- _Problem to solve_
Please tally the lines of the records that contain "agent" and send back only the total.
[[ Material supplied open ]]
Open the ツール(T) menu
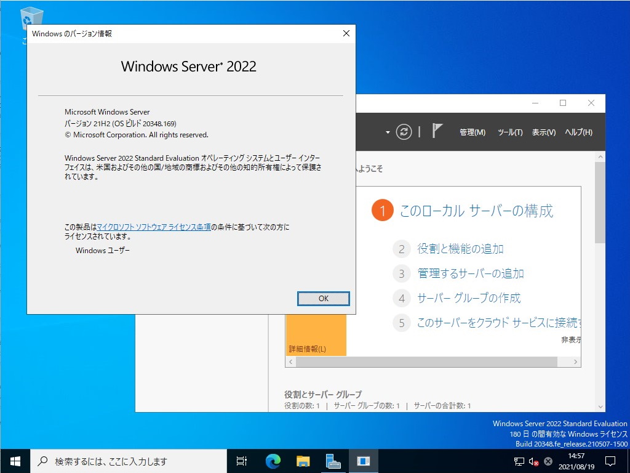The width and height of the screenshot is (630, 473). (509, 132)
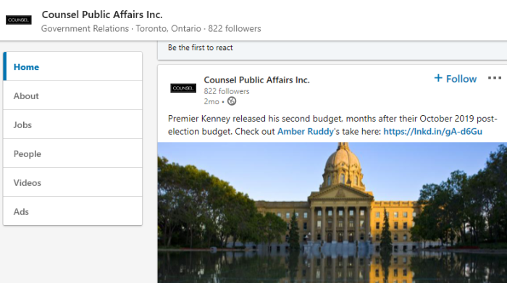Click the 822 followers text under post author
The width and height of the screenshot is (507, 283).
click(x=226, y=91)
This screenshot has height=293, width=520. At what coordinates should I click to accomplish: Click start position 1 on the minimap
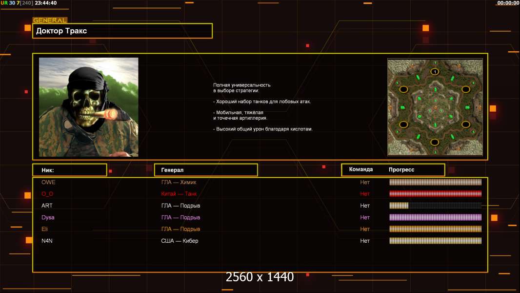coord(435,72)
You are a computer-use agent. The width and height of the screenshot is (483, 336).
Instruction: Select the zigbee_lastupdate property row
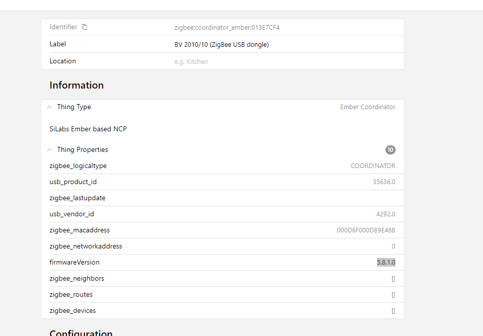pyautogui.click(x=222, y=198)
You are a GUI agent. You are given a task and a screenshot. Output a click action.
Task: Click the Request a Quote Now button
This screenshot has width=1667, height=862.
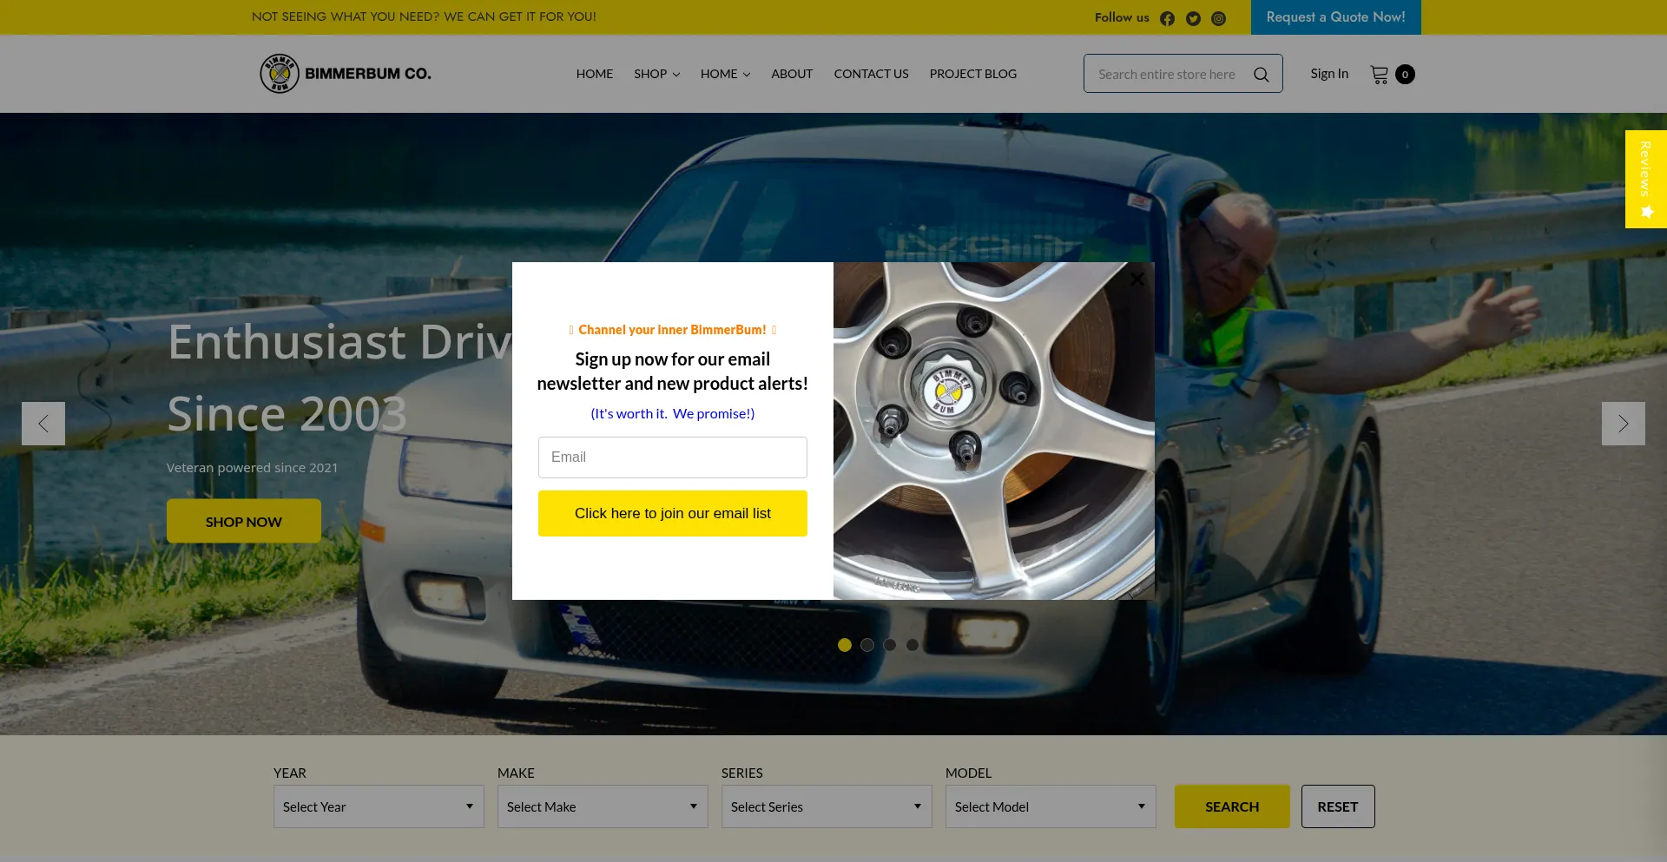click(x=1335, y=17)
[[ Material supplied closed ]]
- _Solved problem_
2